Refer to Airflow instruction Install airflow from pip.
$ export AIRFLOW_HOME=~/airflow (here is the home directory for airflow)
$ apt-get install python-dev libxml2-dev libxslt1-dev zlib1g-dev libmysqlclient-dev
$ pip install airflow
If there is an error (in ubuntu 14), try
$ pip install werkzeug itsdangerous click
If want to use Airflow's SQLite database and run SequentialExecuter
$ airflow initdb
Otherwise setting up MySQL database to use LocalExecuter and do,
$ pip install airflow[mysql]
Then connect to MySQL and create an empty database [airflow], then run
airflow webserver -p 8080
airflow scheduler
Go to airflow directory and find airflow.cfg, this is the main configuretion file for airflow
dags_folder = * (the location of dags)
base_log_folder = * (the location of logs, logs are also stored in MySQL)
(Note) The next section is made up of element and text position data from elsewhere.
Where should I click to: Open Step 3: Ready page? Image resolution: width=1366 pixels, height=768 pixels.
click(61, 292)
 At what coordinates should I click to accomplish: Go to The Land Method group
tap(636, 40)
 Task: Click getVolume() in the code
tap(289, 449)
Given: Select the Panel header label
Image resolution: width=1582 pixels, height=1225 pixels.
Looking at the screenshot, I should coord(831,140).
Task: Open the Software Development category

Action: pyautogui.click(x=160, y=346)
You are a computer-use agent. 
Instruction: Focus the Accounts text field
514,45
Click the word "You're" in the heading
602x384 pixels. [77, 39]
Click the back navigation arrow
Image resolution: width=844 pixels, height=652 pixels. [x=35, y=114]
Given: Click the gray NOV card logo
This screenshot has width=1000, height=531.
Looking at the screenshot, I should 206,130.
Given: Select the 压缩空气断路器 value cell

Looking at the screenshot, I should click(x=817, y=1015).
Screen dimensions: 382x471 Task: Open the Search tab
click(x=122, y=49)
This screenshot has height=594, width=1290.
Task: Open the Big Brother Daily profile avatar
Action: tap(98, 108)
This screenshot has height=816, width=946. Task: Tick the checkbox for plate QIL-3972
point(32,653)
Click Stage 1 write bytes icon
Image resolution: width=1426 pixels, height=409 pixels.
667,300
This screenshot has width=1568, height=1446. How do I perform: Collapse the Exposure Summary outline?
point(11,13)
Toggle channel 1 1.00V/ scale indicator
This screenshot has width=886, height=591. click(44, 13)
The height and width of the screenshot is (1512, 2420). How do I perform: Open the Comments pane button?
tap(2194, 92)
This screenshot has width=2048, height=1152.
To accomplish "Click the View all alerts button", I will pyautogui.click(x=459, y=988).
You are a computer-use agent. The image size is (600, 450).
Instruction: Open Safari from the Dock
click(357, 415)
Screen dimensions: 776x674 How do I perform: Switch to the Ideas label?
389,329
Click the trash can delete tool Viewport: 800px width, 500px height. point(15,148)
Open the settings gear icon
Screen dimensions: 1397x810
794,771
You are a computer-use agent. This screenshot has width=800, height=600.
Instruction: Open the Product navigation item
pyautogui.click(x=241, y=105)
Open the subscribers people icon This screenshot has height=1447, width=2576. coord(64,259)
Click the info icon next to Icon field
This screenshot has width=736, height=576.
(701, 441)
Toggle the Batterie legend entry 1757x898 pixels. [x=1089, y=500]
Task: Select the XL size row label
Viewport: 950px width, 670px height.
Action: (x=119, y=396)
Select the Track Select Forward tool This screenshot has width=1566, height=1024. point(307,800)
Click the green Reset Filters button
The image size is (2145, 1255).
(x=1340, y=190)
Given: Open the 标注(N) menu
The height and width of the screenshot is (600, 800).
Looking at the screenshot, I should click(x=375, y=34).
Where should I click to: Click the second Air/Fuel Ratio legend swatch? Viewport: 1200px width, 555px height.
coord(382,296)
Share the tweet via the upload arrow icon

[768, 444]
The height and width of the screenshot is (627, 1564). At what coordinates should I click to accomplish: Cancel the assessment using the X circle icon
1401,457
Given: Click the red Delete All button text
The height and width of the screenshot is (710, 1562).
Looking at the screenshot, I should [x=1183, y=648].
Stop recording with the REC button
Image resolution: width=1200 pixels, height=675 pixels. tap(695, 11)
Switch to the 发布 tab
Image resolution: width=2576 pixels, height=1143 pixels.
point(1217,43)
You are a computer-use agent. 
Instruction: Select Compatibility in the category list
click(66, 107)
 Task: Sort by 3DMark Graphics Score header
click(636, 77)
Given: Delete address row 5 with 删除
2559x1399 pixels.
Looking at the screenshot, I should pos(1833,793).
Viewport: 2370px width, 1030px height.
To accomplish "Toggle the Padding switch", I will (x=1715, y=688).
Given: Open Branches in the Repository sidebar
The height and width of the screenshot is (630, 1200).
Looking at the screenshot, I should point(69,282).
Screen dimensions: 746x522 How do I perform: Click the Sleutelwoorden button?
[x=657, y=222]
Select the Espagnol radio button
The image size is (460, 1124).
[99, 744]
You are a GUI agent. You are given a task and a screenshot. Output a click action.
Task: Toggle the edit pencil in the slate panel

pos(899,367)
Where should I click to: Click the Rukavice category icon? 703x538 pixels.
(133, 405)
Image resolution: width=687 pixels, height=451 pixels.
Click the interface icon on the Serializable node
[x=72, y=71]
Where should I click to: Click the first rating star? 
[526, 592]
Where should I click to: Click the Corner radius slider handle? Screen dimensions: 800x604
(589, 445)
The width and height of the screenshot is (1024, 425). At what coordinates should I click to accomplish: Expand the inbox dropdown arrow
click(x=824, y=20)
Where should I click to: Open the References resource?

sql_alchemy_conn = ialect+driver://username:password@host:port/database (Connect to MySQL)
executor = LocalExecutor
load_examples = False (disable examples)
smtp_host = smtp.gmail.com (Set smtp)
smtp_starttls = True
smtp_ssl = False
smtp_user = user@oanda.com
smtp_password = *****
smtp_port = 587
smtp_mail_from = user@oanda.com
Refer to Command line Here are the frequently used CLIs
- Export or import variables
$ airflow variables [-e filepath] [-i filepath]
- Trigger a dag run
$ airflow trigger_dag dag_id
- Test, runnning a task without any dependencies and dont record to database
$ airflow test dag_id task_id execution_date
- list all dags
$ airflow list_dags
- Backfill, run subsections of a dag for a specified date range
airflow backfill [-s START_DATE] [-e END_DATE] dag_id